**Work task:** Every record that follows must be returned word for word.

Saved entries:
§

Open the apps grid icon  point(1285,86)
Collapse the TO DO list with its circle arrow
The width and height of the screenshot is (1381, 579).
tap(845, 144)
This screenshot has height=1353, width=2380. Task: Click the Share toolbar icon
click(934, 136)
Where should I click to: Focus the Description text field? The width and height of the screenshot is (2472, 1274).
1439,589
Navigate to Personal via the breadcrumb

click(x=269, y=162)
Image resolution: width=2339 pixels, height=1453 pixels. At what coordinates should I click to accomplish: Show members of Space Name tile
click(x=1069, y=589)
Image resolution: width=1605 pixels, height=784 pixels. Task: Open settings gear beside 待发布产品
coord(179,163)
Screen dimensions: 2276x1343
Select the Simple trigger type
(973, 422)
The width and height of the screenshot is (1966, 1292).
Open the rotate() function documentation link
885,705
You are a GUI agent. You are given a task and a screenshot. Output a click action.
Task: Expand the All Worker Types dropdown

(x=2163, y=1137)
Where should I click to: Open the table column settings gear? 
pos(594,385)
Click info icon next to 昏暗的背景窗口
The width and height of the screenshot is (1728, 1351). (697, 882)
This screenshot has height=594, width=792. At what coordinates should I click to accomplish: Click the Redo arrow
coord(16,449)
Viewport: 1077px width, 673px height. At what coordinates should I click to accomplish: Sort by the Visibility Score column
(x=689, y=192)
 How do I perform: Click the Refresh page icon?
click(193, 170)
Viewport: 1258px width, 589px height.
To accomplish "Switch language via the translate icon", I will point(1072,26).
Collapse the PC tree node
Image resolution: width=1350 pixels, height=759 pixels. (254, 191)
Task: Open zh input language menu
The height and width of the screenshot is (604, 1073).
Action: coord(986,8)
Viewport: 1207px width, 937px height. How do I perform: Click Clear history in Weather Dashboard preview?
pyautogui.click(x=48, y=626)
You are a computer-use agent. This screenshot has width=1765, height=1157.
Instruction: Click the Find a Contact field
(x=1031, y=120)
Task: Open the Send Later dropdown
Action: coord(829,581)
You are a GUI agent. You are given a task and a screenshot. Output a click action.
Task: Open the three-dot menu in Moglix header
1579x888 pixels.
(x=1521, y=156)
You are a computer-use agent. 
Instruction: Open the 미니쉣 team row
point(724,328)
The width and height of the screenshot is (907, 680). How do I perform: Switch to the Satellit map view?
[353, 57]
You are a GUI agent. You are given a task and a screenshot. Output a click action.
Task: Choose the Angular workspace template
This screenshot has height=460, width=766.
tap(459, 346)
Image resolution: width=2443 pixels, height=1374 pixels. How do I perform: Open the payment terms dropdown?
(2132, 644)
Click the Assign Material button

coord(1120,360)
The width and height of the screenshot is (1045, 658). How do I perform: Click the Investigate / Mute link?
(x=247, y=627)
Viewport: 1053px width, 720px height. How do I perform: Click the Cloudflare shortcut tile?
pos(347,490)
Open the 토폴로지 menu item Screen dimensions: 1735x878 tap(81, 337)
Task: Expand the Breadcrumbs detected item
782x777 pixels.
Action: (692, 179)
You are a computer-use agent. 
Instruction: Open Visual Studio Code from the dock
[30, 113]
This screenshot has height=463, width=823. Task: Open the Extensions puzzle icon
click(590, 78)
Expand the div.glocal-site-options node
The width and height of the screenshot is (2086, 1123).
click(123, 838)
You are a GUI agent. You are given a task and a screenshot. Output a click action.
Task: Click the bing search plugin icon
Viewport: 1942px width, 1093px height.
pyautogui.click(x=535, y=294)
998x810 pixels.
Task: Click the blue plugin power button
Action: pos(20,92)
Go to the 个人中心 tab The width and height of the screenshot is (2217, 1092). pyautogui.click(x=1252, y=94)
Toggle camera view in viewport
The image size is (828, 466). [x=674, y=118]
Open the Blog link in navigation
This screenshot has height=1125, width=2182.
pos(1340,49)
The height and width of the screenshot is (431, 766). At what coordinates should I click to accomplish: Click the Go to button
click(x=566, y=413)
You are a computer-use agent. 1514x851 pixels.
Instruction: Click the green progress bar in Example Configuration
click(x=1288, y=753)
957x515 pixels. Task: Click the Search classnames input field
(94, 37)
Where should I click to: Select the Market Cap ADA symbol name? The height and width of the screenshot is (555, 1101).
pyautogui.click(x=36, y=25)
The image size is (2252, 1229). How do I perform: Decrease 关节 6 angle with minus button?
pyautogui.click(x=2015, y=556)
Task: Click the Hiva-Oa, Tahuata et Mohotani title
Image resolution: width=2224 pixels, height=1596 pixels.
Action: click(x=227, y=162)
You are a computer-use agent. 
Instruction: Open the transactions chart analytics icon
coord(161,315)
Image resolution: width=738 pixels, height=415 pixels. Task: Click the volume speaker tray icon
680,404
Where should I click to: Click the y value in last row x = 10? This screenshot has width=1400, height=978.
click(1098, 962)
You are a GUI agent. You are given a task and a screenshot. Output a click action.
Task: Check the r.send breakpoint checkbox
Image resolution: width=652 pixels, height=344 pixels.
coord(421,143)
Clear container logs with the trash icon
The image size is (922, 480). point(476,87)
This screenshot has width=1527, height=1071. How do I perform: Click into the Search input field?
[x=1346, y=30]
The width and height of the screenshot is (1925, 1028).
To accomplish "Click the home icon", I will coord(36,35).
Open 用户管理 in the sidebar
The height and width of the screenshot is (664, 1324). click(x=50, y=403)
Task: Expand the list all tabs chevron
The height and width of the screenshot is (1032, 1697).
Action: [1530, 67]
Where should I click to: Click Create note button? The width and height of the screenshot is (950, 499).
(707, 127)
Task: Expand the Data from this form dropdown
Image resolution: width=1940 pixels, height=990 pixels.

§

**Exercise result:**
Open the apps grid icon  point(1285,86)
Collapse the TO DO list with its circle arrow
The width and height of the screenshot is (1381, 579).
tap(845, 144)
This screenshot has height=1353, width=2380. Task: Click the Share toolbar icon
click(934, 136)
Where should I click to: Focus the Description text field? The width and height of the screenshot is (2472, 1274).
1439,589
Navigate to Personal via the breadcrumb

click(x=269, y=162)
Image resolution: width=2339 pixels, height=1453 pixels. At what coordinates should I click to accomplish: Show members of Space Name tile
click(x=1069, y=589)
Image resolution: width=1605 pixels, height=784 pixels. Task: Open settings gear beside 待发布产品
coord(179,163)
Screen dimensions: 2276x1343
Select the Simple trigger type
(973, 422)
The width and height of the screenshot is (1966, 1292).
Open the rotate() function documentation link
885,705
You are a GUI agent. You are given a task and a screenshot. Output a click action.
Task: Expand the All Worker Types dropdown

(x=2163, y=1137)
Where should I click to: Open the table column settings gear? 
pos(594,385)
Click info icon next to 昏暗的背景窗口
The width and height of the screenshot is (1728, 1351). (697, 882)
This screenshot has height=594, width=792. At what coordinates should I click to accomplish: Click the Redo arrow
coord(16,449)
Viewport: 1077px width, 673px height. At what coordinates should I click to accomplish: Sort by the Visibility Score column
(x=689, y=192)
 How do I perform: Click the Refresh page icon?
click(193, 170)
Viewport: 1258px width, 589px height.
To accomplish "Switch language via the translate icon", I will point(1072,26).
Collapse the PC tree node
Image resolution: width=1350 pixels, height=759 pixels. (254, 191)
Task: Open zh input language menu
The height and width of the screenshot is (604, 1073).
Action: coord(986,8)
Viewport: 1207px width, 937px height. How do I perform: Click Clear history in Weather Dashboard preview?
pyautogui.click(x=48, y=626)
You are a computer-use agent. This screenshot has width=1765, height=1157.
Instruction: Click the Find a Contact field
(x=1031, y=120)
Task: Open the Send Later dropdown
Action: coord(829,581)
You are a GUI agent. You are given a task and a screenshot. Output a click action.
Task: Open the three-dot menu in Moglix header
1579x888 pixels.
(x=1521, y=156)
You are a computer-use agent. 
Instruction: Open the 미니쉣 team row
point(724,328)
The width and height of the screenshot is (907, 680). How do I perform: Switch to the Satellit map view?
[353, 57]
You are a GUI agent. You are given a task and a screenshot. Output a click action.
Task: Choose the Angular workspace template
This screenshot has height=460, width=766.
tap(459, 346)
Image resolution: width=2443 pixels, height=1374 pixels. How do I perform: Open the payment terms dropdown?
(2132, 644)
Click the Assign Material button

coord(1120,360)
The width and height of the screenshot is (1045, 658). How do I perform: Click the Investigate / Mute link?
(x=247, y=627)
Viewport: 1053px width, 720px height. How do I perform: Click the Cloudflare shortcut tile?
pos(347,490)
Open the 토폴로지 menu item Screen dimensions: 1735x878 tap(81, 337)
Task: Expand the Breadcrumbs detected item
782x777 pixels.
Action: (692, 179)
You are a computer-use agent. 
Instruction: Open Visual Studio Code from the dock
[30, 113]
This screenshot has height=463, width=823. Task: Open the Extensions puzzle icon
click(590, 78)
Expand the div.glocal-site-options node
The width and height of the screenshot is (2086, 1123).
click(123, 838)
You are a GUI agent. You are given a task and a screenshot. Output a click action.
Task: Click the bing search plugin icon
Viewport: 1942px width, 1093px height.
pyautogui.click(x=535, y=294)
998x810 pixels.
Task: Click the blue plugin power button
Action: pos(20,92)
Go to the 个人中心 tab The width and height of the screenshot is (2217, 1092). pyautogui.click(x=1252, y=94)
Toggle camera view in viewport
The image size is (828, 466). [x=674, y=118]
Open the Blog link in navigation
This screenshot has height=1125, width=2182.
pos(1340,49)
The height and width of the screenshot is (431, 766). At what coordinates should I click to accomplish: Click the Go to button
click(x=566, y=413)
You are a computer-use agent. 1514x851 pixels.
Instruction: Click the green progress bar in Example Configuration
click(x=1288, y=753)
957x515 pixels. Task: Click the Search classnames input field
(94, 37)
Where should I click to: Select the Market Cap ADA symbol name? The height and width of the screenshot is (555, 1101).
pyautogui.click(x=36, y=25)
The image size is (2252, 1229). How do I perform: Decrease 关节 6 angle with minus button?
pyautogui.click(x=2015, y=556)
Task: Click the Hiva-Oa, Tahuata et Mohotani title
Image resolution: width=2224 pixels, height=1596 pixels.
Action: click(x=227, y=162)
You are a computer-use agent. 
Instruction: Open the transactions chart analytics icon
coord(161,315)
Image resolution: width=738 pixels, height=415 pixels. Task: Click the volume speaker tray icon
680,404
Where should I click to: Click the y value in last row x = 10? This screenshot has width=1400, height=978.
click(1098, 962)
You are a GUI agent. You are given a task and a screenshot. Output a click action.
Task: Check the r.send breakpoint checkbox
Image resolution: width=652 pixels, height=344 pixels.
coord(421,143)
Clear container logs with the trash icon
The image size is (922, 480). point(476,87)
This screenshot has width=1527, height=1071. How do I perform: Click into the Search input field?
[x=1346, y=30]
The width and height of the screenshot is (1925, 1028).
To accomplish "Click the home icon", I will coord(36,35).
Open 用户管理 in the sidebar
The height and width of the screenshot is (664, 1324). click(x=50, y=403)
Task: Expand the list all tabs chevron
The height and width of the screenshot is (1032, 1697).
Action: [1530, 67]
Where should I click to: Click Create note button? The width and height of the screenshot is (950, 499).
(707, 127)
Task: Expand the Data from this form dropdown
Image resolution: width=1940 pixels, height=990 pixels.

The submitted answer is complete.